WHAT THE TASK REQUIRES: Beginning at the line that contains "Given: Select the Zoom magnifier tool", transcribe every line up to the last one in the material below. Include no other lines.

RECORDS SHOWN:
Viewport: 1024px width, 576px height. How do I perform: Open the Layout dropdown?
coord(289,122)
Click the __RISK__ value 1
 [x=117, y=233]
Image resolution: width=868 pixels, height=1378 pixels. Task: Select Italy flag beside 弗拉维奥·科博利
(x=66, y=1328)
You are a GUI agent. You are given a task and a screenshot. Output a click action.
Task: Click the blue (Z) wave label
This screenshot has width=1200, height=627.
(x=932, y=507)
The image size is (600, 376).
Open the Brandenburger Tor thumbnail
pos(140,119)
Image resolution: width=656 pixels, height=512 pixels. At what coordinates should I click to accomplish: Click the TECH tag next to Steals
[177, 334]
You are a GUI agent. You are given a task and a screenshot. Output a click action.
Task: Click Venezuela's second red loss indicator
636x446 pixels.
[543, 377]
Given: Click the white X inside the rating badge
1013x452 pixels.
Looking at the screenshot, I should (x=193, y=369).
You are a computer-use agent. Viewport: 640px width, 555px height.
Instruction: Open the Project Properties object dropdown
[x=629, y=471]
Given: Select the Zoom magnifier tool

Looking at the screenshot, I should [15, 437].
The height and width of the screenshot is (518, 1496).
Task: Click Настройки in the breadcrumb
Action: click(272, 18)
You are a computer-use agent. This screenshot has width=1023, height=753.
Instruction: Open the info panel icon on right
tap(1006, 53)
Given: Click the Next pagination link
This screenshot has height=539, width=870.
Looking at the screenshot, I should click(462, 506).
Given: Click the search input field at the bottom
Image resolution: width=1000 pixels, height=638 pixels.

SOLUTION TO THIS PROBLEM:
Given: Select the Zoom magnifier tool

Looking at the screenshot, I should [15, 437].
The height and width of the screenshot is (518, 1496).
Task: Click Настройки in the breadcrumb
Action: click(272, 18)
You are a computer-use agent. This screenshot has width=1023, height=753.
Instruction: Open the info panel icon on right
tap(1006, 53)
Given: Click the Next pagination link
This screenshot has height=539, width=870.
Looking at the screenshot, I should click(462, 506).
Given: Click the search input field at the bottom
Image resolution: width=1000 pixels, height=638 pixels.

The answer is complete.